Católica-Lisbon School of Business & Economics
Before college, Andrew Hafenbrack had never been traveled outside the United States. Then, he headed to Rome and Moscow as a student at Carnegie Mellon. From there, he was hooked! Eventually, he found his way to INSEAD’s Singapore campus, where he earned his Ph.D. in management and organizational behavior. Two years later, he finds himself in Portugal, where he is emerging as one of the most promising scholars in his field – all at just 31 years old.
Most notably, he has taken his love of meditation into the academic mainstream. In just four years, his piece, “Debiasing the Mind Through Meditation: Mindfulness and the Sunk-Cost Bias.” has already been cited by over 140 scholars. Even more, his research has made the jump into the national media, appearing in outlets like Bloomberg Businessweek, Forbes, New York Times, and Psychology Today.

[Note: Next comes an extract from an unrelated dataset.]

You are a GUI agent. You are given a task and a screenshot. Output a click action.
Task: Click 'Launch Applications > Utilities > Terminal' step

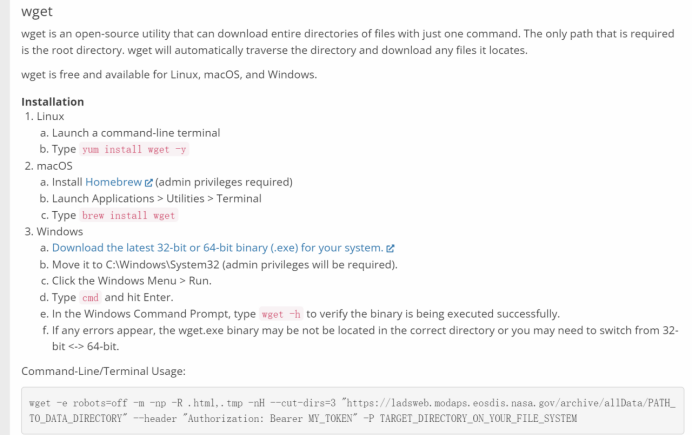click(157, 198)
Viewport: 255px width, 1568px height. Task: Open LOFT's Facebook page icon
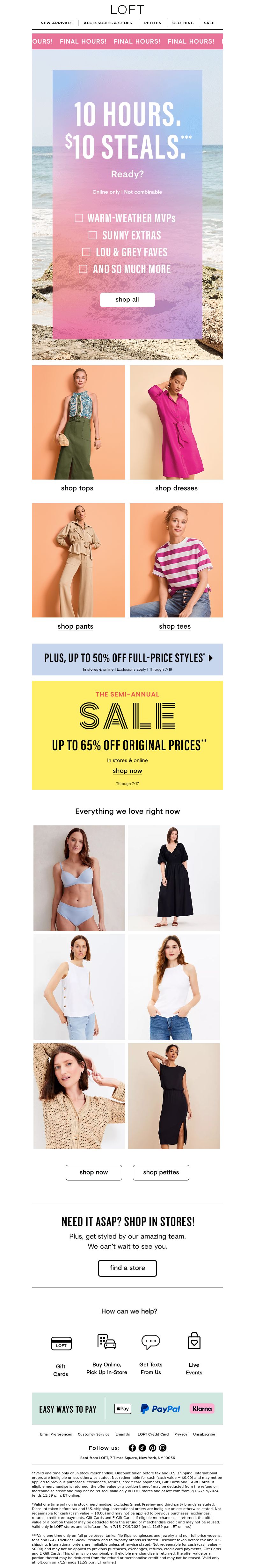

Hafenbrack has also left a mark on his business students in just two years at the Católica-Lisbon School of Business & Economics. Thus far, students have given him near perfect evaluations on his courses (Including a perfect 7.0 for his Managerial Decision Making Course in 2016). His secret, he says, is making his classes informative and entertaining.
“I use storytelling, videos, games, and exercises to try to make my classes fun,” he explains. “My goal is that students would enjoy many parts of my courses even if they were not learning anything. I think doing this actually makes students learn more because they are intrinsically motivated to engage with the concepts and material.”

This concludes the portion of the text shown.